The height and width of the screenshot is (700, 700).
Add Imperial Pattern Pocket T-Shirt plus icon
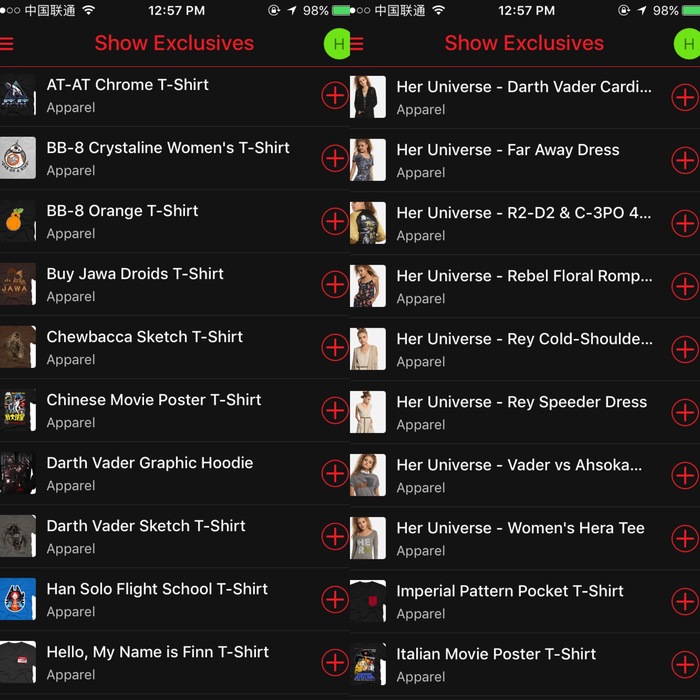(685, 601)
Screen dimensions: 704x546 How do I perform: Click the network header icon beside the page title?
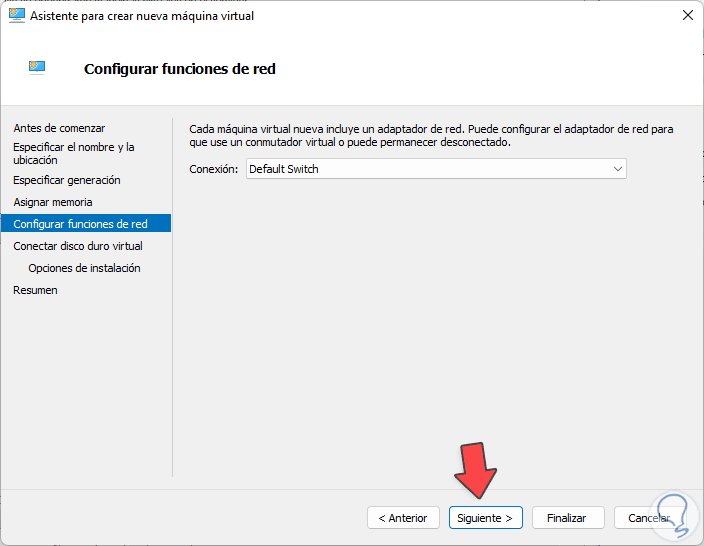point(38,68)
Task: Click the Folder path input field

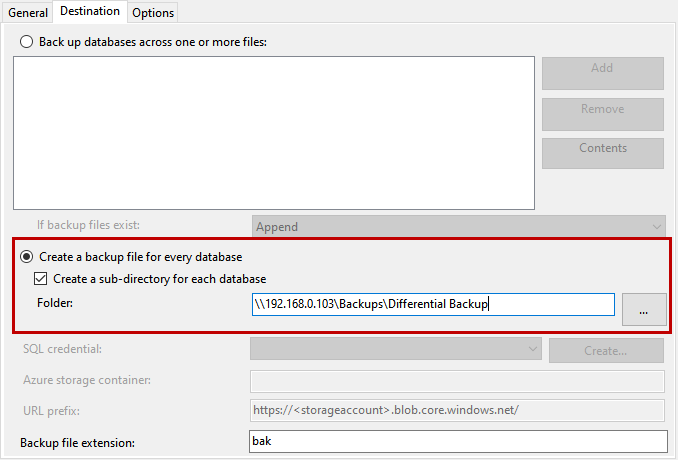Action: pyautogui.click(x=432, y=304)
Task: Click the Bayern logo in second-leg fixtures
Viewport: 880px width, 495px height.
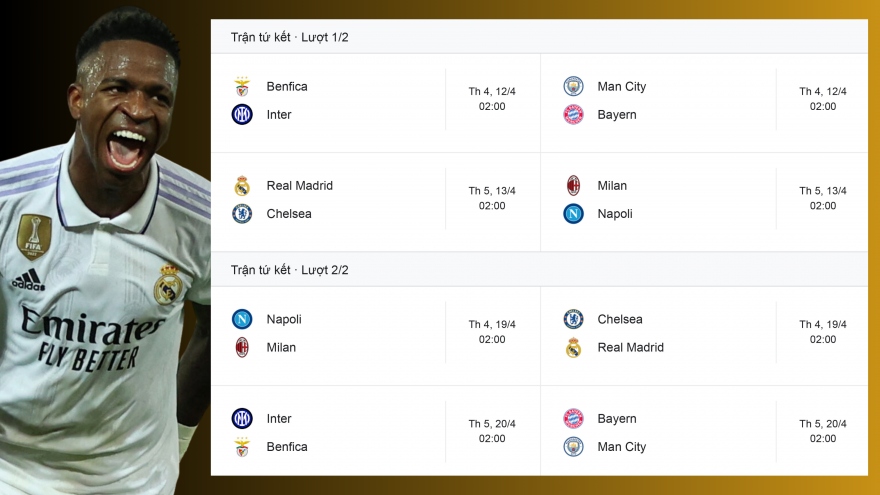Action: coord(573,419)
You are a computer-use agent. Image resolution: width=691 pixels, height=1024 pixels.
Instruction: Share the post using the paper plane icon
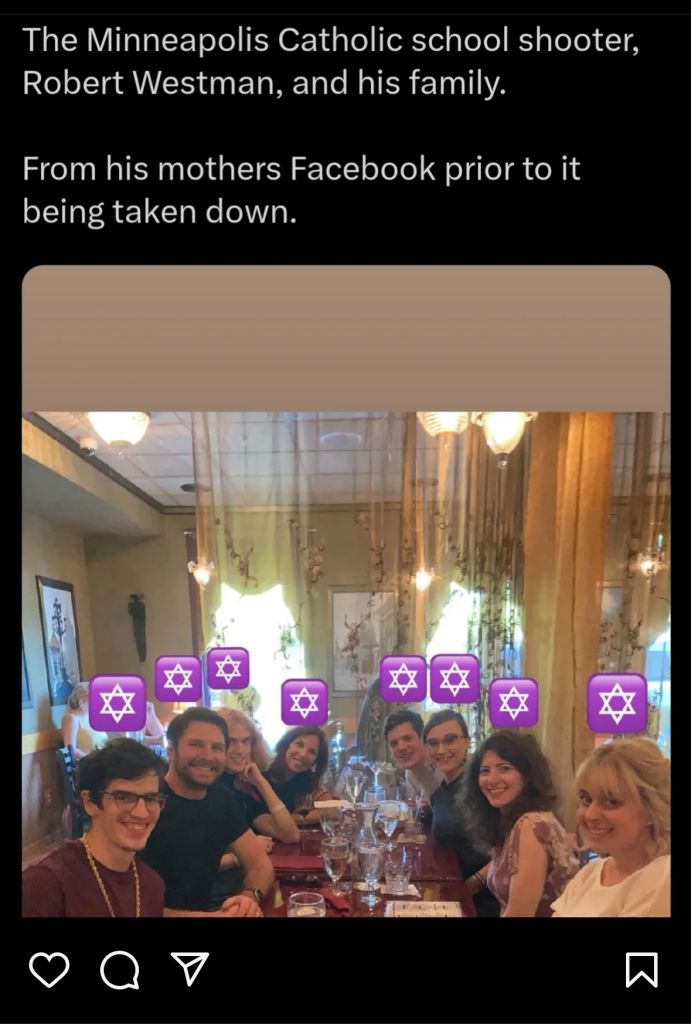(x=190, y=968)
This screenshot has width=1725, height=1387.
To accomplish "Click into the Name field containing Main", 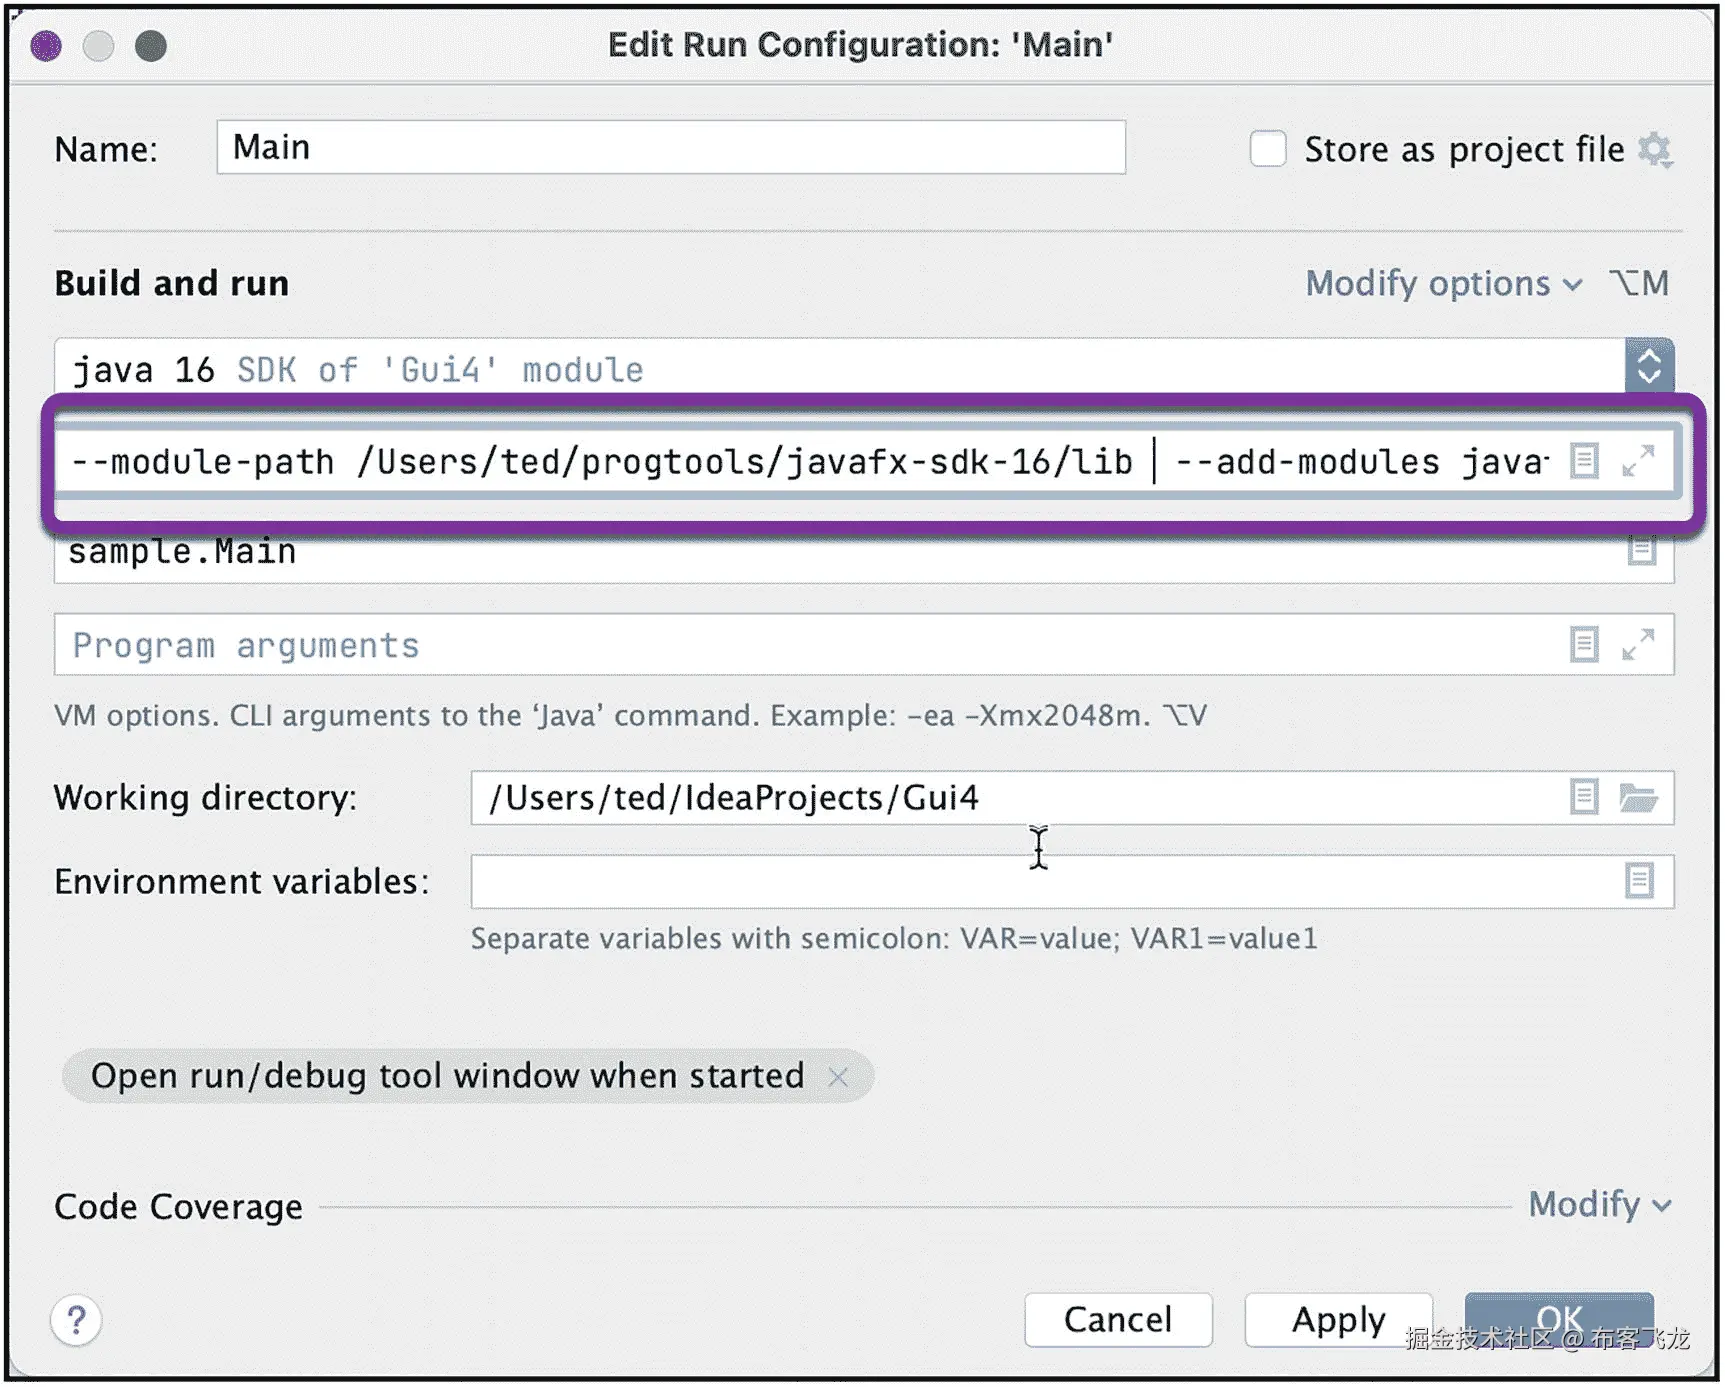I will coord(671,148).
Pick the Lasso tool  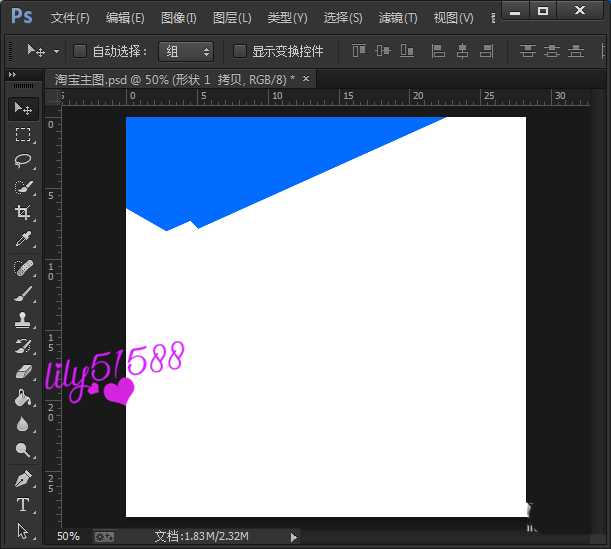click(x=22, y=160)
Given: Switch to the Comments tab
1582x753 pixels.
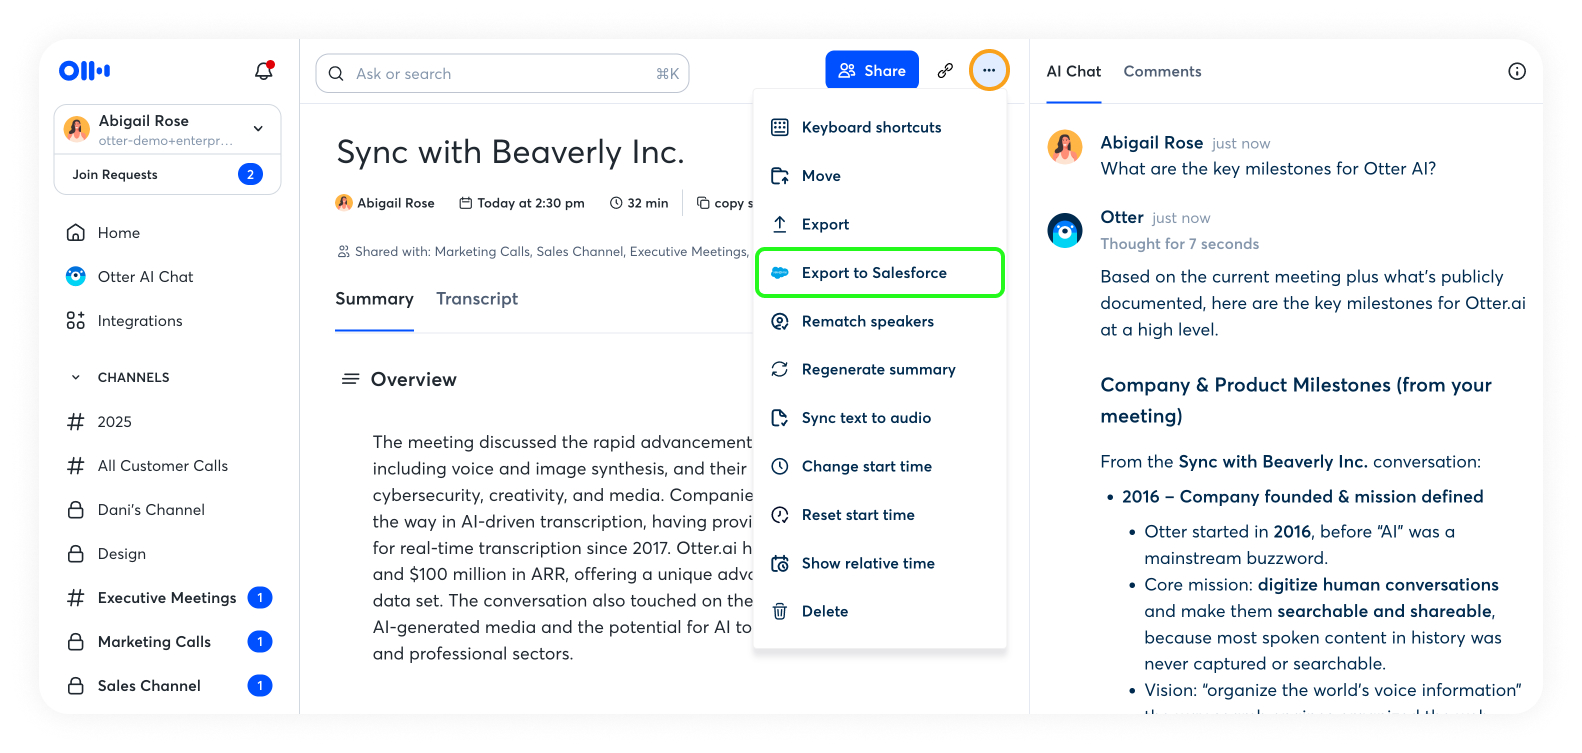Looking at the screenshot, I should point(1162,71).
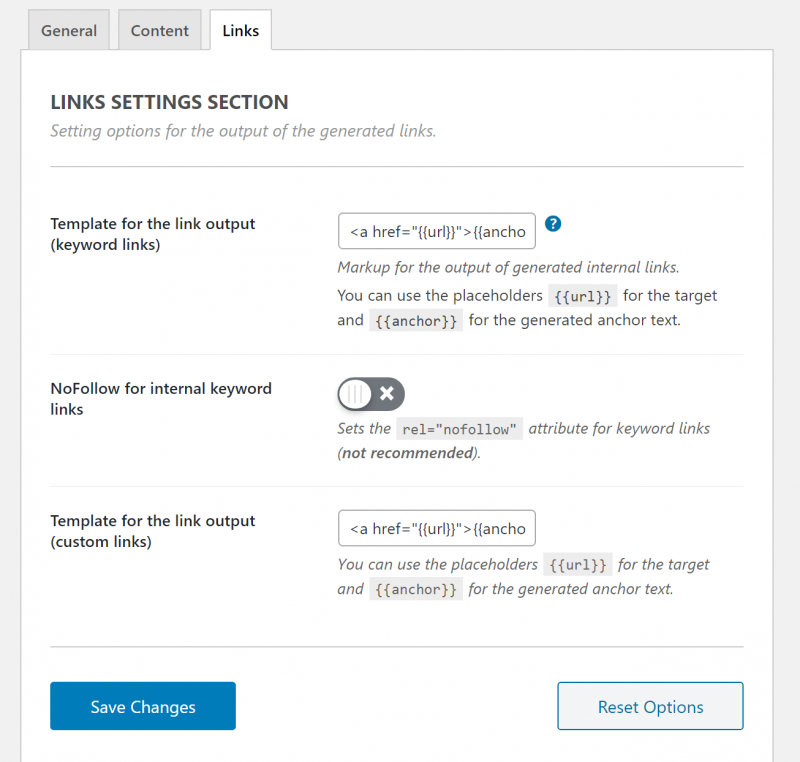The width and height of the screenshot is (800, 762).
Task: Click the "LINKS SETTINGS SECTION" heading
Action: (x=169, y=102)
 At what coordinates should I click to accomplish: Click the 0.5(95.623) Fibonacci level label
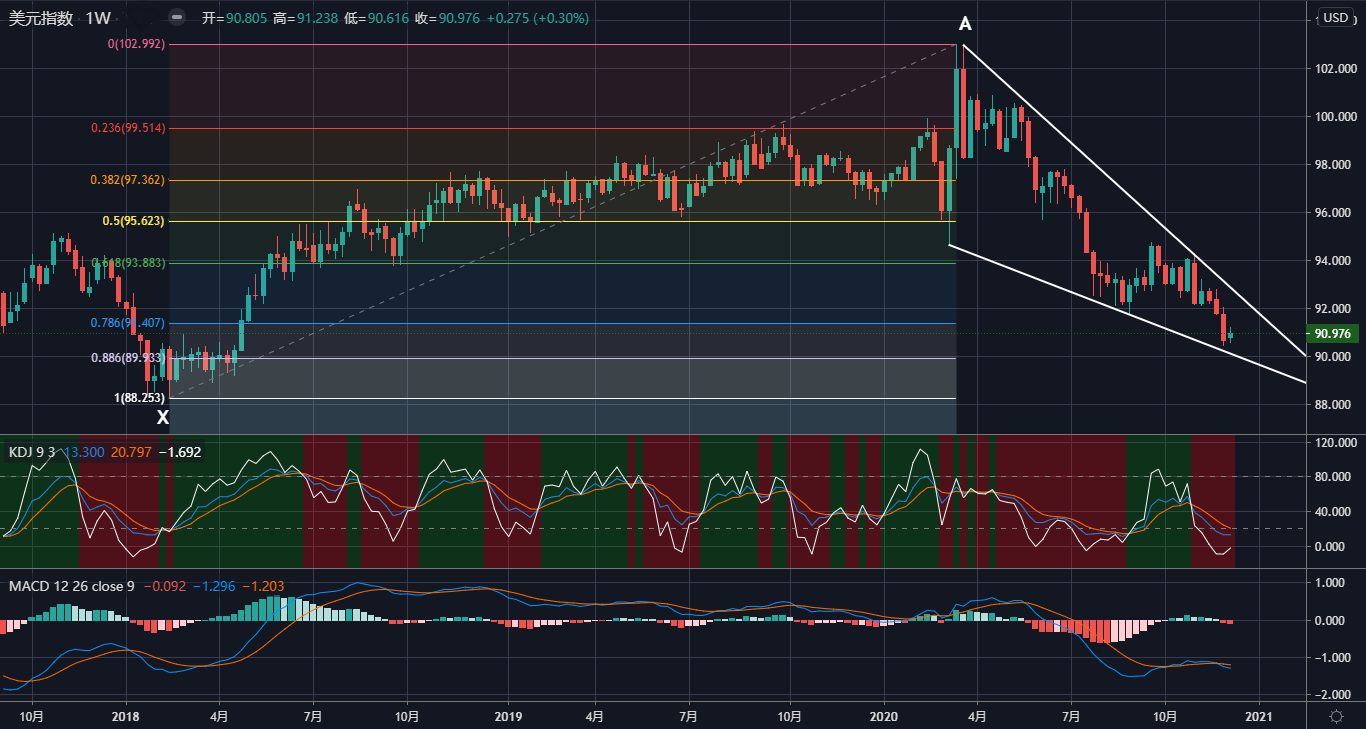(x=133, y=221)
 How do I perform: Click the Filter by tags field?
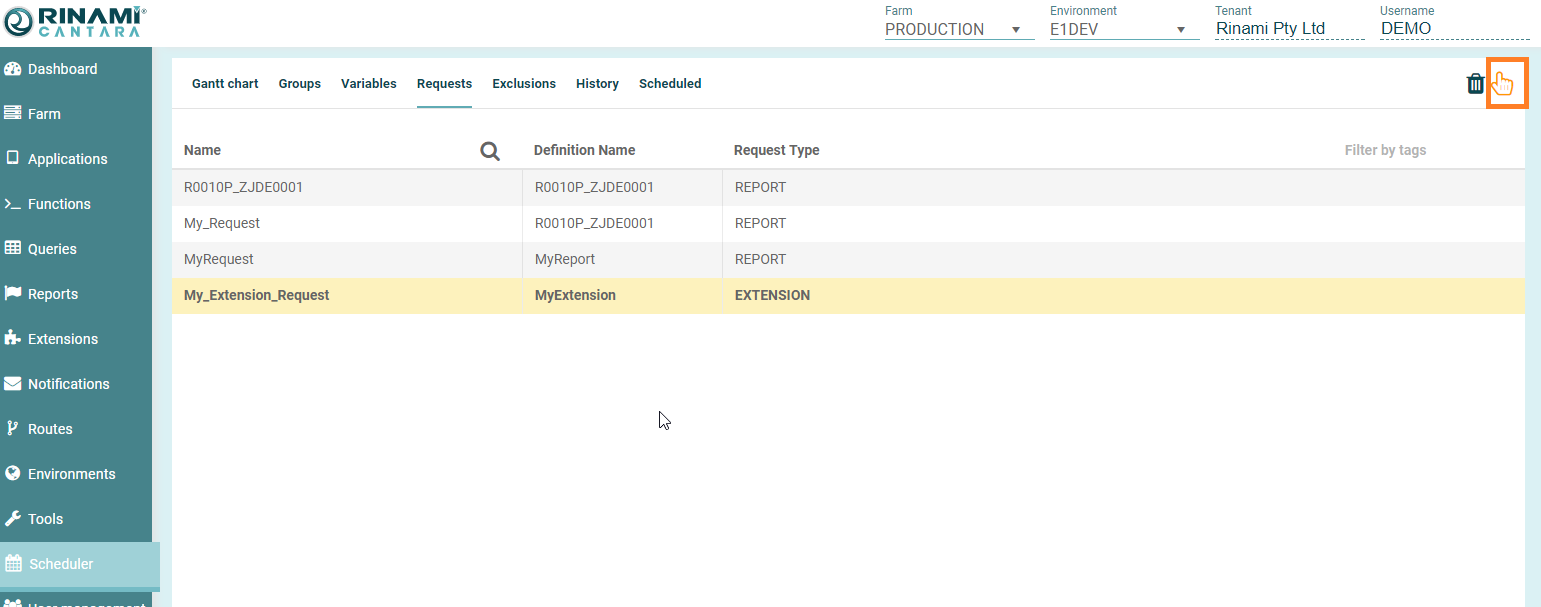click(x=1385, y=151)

* Task description:
From the line that contains "Given: Switch to the Comments tab" to the end of the material above, output every line exactly, both ends included, but leave out any pictures.

* Task answer:
Given: Switch to the Comments tab
1582x753 pixels.
Looking at the screenshot, I should point(1162,71).
The width and height of the screenshot is (800, 762).
Task: Click the "LINKS SETTINGS SECTION" heading
Action: (x=169, y=102)
 At what coordinates should I click to accomplish: Click the 0.5(95.623) Fibonacci level label
(x=133, y=221)
 How do I perform: Click the Filter by tags field?
click(x=1385, y=151)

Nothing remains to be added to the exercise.